На моем рукаве болталась ниточка. Я потянула за нее, распуская ткань.

– Ах, малышка, не волнуйся насчет Элен. Она только играет с ним. Я предупреждала его: она ловит рыбу покрупнее. Он для нее лишь летнее приключение. Она ни за что не останется в этом городке. В августе приедет ко мне в Ньюпорт. А зимой вернется в Брюссель. Она поживет здесь еще несколько недель и поможет мне уладить дела.
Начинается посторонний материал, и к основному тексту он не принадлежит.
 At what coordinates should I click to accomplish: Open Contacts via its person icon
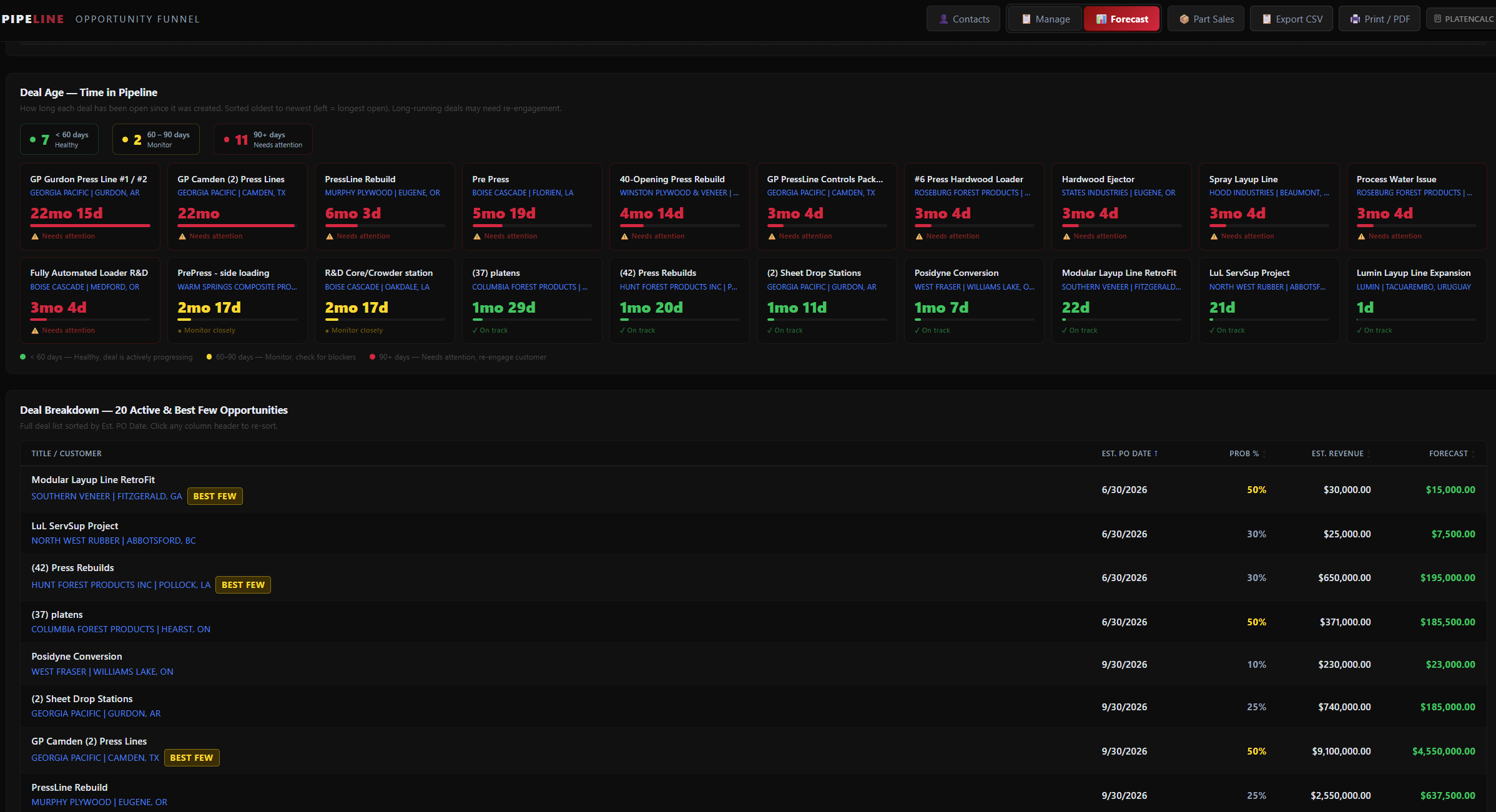pos(943,19)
Элен и я, мы сестры со времен шато Лакен. Понимаешь?

Я разглядывала мозаичный рисунок на мраморном полу, сахарного цвета плитки, и лучи солнца, падавшие на них через стекло и освещавшие клочки воздуха. Нигде не было крови и отрезанных пальцев, разорванных взрывом тел. Только красивый пол. Я направилась к выходу.

– Сильви, постой, – остановила Инга. – Еще один совет. Я в последнее время читаю твою газету. И хочу тебя… предостеречь. Это опасно. Ты это знаешь?